Neben Andys Bett hängen die Hausregeln: keine Gewalt, Nachtruhe ab 22 Uhr, Teilnahme am Plenum. Bei den wöchentlichen Treffen versuchen die Hausbewohner, ihr nicht immer reibungsloses Miteinander zu organisieren. Nach Jahren auf der Straße sei es schwer, ein geregeltes Leben zu führen, sagt Andy. Einmal habe ein Ex-Obdachloser seine Wohnung angezündet. "Den mussten wir rausschmeißen." Und kürzlich zog ein Altmieter aus, weil der Nachbar über ihm andauernd einen Wasserschaden hatte.

Der frühere Obdachlose Andy lebt in einer Wohnung in der Habersaathstraße.

Der frühere Obdachlose Andy lebt in einer Wohnung in der Habersaathstraße.

(Foto: Privat)

Auch Probleme zogen mit ein

"Die obdachlosen Menschen wurden zu Beginn wohlwollend empfangen", sagt Daniel Diekmann. "Bis man dann festgestellt hat, dass der eine oder andere ein massives Alkohol- oder Drogenproblem hat, die Leute nachts rumgeschrien und Nachbarn bedroht haben." Diekmann glaubt auch an ein Kalkül der Eigentümergesellschaft, die der Besetzung zunächst wenig Beachtung geschenkt hat. "Die haben sich vermutlich gedacht: Vielleicht klappt es auf diesem Weg, die Mieter rauszuekeln. Ich muss leider zugeben, dass das teilweise gelungen ist."

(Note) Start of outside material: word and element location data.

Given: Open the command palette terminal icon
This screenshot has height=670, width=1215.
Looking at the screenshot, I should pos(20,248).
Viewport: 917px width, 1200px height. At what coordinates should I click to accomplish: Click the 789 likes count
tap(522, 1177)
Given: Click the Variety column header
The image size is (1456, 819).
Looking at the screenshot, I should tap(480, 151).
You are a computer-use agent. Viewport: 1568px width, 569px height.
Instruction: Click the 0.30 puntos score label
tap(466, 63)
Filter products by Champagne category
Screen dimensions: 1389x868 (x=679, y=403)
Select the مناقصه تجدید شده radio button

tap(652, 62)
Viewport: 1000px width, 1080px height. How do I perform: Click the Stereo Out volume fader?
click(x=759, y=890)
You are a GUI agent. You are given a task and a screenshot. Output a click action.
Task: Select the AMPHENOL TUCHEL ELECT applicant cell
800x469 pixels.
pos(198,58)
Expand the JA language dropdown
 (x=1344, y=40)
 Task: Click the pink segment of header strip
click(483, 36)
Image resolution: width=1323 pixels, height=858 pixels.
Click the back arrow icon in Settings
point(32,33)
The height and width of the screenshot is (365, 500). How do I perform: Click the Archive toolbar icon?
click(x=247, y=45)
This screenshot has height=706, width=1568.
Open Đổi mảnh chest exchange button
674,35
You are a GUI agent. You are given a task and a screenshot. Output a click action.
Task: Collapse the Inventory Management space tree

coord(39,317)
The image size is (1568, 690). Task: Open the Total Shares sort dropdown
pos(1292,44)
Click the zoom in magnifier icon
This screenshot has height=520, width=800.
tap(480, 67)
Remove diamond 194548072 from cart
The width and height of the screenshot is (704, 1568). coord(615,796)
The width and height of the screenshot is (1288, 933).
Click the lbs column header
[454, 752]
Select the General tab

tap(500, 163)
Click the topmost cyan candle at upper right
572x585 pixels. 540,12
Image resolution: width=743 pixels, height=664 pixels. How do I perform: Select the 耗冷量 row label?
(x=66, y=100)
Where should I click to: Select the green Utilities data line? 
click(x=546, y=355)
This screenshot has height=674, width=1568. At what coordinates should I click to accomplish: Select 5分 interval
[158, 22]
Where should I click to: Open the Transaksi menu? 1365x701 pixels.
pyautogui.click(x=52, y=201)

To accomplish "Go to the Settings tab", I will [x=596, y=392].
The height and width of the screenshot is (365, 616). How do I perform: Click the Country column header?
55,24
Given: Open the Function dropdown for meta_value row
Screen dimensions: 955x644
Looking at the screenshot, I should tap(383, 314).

Trotzdem will Diekmann bleiben, nicht um jeden Preis, aber fast. Die ständigen Gerichtsverfahren, die Unruhe im Haus, die Unsicherheit zehren an ihm, er hat hohen Blutdruck und Schlafprobleme. "Ich muss immer damit rechnen, wegen eines ominösen Dachstuhlbrands oder sonst was plötzlich auf der Straße zu stehen", sagt er. 50.000 Euro habe ihm der Eigentümer geboten, damit er endlich auszieht. Eine Beleidigung sei das, sagt Diekmann, nach so langer Zeit. "Ich habe denen gesagt: Ab 250.000 Euro kommen wir ins Gespräch". Er bekam keine Antwort.

Auch in die angebotene Ersatzwohnung im Stadtteil Gesundbrunnen will Diekmann nicht. Die sei viel zu klein, auf dem Grundstück habe er Ratten sehen. "Man muss ein Vollkornbrötchen abgeben und erhält ein vertrocknetes Toastbrot", so sieht Diekmann das. Für die ehemals Obdachlosen will der Eigentümer ein Wohnheim bauen, in einem Gewerbegebiet. Andy sagt, von Wohnheimen habe er genug, da gehe er lieber zurück auf die Straße.